Last Saturday, a short Tweet betrayed much when the Harvard College Democrats celebrated a full day of door-knocking on behalf of the Maggie Hassan and Annie Kuster campaigns in New Hampshire.
Not to confound the reader, Harvard is still indeed a Massachusetts institution.
Other reporting has already revealed the infrequency of Senator Hassan’s personal appearances in New Hampshire; — she seems to have hosted an average of only one campaign event each week, while her Republican challenger, Don Bolduc, has often hosted upward of three town hall events per day.
This comports with the general tenor of the entire Hassan campaign. As Maggie enlists prototypical Massachusetts liberals to evangelize her faint message across the favorable doorsteps of her choicest towns, Bolduc is eagerly addressing large crowds of local voters in those same places where they casually meet.
Where Bolduc is raising local voices, Maggie and Annie are recruiting alien ones.
On October 16th, Doug Jones, the former Democrat Senator from Alabama, seems to have also arrived in New Hampshire for Hassan’s cause. He offered a droll smile on Twitter, perched above his “first ever clam chowder,” and declared his support for the Hassan campaign with a confidence typically reserved to boardwalk psychics and other performative loons.
Of course, Hassan’s extensive outside financial support has always been rather notorious. Although she decried the influence of so-called “dark money” during her first debate against Bolduc, Maggie famously received $11M in special interest donations towards her 2012 gubernatorial campaign. What’s more, her fundraising total since 2017 has topped $37.8M.
Hassan is not alone among Democrats as it concerns the solicitation of irrelevant national figures for these seemingly impotent political endorsements. On the same date as Jones’ October appearance, candidates Annie Kuster, Becky Whitley, and Charlene Lovett summoned the Pennsylvania Democrat Madeleine Dean to their electoral aid.
Dean is not a blushing violet.
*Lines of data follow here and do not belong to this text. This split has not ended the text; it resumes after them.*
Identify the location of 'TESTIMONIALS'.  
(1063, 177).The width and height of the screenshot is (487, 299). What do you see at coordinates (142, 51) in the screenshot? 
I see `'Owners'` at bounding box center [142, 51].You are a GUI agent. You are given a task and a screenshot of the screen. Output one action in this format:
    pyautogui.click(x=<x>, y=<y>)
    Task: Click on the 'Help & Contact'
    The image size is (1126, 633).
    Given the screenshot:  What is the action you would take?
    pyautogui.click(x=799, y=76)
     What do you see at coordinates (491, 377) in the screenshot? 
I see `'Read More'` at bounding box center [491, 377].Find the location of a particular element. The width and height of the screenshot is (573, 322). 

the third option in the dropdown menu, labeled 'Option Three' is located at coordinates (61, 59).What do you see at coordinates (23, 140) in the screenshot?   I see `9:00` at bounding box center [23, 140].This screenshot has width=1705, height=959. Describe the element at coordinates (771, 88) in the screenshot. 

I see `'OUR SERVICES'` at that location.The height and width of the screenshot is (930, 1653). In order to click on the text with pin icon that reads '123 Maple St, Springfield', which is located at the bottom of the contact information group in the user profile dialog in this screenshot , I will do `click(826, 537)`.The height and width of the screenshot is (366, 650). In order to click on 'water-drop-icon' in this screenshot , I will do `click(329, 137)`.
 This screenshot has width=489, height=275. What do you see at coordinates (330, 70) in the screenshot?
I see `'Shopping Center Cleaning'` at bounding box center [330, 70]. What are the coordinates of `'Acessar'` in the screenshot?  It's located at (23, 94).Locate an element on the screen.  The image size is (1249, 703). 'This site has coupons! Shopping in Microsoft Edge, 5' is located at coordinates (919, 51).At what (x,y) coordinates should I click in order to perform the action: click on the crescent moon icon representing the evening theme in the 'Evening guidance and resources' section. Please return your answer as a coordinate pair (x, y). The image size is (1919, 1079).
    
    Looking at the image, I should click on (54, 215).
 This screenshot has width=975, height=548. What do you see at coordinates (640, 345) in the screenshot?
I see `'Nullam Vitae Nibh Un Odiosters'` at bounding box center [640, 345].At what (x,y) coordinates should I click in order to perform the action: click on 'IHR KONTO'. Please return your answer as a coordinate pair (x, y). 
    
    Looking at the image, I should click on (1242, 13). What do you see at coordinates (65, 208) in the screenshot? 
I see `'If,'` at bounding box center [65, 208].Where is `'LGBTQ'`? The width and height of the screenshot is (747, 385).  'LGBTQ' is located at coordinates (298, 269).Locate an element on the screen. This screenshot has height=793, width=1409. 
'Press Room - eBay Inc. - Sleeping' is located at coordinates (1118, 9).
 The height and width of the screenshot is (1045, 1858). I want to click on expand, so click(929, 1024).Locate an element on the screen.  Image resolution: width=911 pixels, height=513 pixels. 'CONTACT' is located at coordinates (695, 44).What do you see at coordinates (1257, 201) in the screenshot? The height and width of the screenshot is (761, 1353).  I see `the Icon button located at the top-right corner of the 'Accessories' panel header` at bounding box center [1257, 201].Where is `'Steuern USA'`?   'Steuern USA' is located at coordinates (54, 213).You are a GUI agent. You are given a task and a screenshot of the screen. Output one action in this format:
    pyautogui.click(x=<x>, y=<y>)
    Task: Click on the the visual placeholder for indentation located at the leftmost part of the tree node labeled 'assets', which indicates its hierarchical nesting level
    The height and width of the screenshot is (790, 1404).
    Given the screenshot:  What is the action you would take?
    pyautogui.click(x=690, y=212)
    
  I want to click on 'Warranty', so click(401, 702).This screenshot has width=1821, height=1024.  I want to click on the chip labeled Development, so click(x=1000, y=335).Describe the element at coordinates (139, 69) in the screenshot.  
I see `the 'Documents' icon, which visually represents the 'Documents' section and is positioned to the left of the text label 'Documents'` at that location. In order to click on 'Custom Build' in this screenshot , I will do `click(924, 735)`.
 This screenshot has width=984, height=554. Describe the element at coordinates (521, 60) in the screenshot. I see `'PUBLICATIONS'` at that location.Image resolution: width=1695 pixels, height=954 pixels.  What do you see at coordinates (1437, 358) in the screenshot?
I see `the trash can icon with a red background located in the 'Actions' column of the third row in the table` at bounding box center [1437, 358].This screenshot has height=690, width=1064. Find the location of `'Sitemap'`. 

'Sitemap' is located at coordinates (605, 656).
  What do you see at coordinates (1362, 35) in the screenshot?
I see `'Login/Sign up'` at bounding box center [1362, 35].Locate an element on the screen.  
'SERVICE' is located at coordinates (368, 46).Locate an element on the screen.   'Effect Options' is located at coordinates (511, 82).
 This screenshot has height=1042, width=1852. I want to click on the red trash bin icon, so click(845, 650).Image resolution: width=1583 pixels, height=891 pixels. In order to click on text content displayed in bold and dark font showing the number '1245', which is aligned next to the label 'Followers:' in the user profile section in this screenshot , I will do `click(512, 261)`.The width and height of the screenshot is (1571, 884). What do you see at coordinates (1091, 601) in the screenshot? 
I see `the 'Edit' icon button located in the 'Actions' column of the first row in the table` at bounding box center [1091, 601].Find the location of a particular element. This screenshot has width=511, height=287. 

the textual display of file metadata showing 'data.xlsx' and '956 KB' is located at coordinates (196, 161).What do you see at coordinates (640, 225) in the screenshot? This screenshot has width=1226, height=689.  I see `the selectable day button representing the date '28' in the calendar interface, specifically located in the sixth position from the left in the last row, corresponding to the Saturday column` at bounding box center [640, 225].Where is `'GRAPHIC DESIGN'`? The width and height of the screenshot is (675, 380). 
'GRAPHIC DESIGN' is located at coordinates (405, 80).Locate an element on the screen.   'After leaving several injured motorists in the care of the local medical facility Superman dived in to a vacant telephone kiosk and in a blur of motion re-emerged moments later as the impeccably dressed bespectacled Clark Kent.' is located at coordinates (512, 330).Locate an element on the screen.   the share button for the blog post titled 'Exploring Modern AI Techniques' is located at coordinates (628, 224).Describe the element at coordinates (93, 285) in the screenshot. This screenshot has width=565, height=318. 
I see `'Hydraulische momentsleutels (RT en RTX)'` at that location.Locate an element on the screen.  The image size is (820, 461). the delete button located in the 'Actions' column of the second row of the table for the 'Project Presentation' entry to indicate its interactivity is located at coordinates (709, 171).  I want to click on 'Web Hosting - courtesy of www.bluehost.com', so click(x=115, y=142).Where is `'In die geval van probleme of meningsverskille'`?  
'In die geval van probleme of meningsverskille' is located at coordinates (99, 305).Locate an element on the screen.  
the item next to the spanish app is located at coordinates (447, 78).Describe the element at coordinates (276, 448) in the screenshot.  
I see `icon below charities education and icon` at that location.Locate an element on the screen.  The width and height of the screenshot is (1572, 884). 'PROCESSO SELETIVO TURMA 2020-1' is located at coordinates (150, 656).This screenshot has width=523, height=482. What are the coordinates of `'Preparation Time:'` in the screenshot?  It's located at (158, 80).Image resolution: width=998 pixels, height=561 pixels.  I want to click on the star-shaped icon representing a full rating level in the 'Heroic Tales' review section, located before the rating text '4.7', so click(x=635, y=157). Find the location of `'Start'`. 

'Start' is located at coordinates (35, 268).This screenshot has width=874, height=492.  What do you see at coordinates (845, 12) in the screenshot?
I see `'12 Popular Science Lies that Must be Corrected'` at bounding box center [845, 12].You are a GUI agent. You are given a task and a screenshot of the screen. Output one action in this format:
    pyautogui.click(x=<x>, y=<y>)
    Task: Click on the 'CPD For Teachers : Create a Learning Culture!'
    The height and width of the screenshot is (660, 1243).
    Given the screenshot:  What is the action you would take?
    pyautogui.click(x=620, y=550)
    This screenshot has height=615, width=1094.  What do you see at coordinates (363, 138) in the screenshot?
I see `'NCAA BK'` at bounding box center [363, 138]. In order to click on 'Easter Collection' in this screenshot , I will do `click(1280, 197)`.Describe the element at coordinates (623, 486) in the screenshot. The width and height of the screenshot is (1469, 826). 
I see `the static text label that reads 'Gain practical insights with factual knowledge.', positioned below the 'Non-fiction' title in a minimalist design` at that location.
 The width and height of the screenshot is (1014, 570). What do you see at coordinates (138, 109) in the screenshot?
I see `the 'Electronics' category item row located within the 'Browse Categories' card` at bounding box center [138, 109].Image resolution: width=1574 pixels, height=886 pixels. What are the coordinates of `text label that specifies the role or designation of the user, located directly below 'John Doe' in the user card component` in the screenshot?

Indeed, this same pushy Pennsylvanian even went so far as to tell New Hampshire Democrats that they “have a bright star in [their] party;” although to whom she could possibly have been referring remains unclear, and to which political process this liberal “star” might be relevant is surely a mystery.
While conservative candidates spend their days flanked by prospective constituents, Hassan and Kuster are ever attended by a train of paid flunkies and lackluster spokesmen from out-of-state.
If Democrats can’t raise their neighbors with even a fraction of the enthusiasm that Bolduc commands, what hope have they in the midterm election?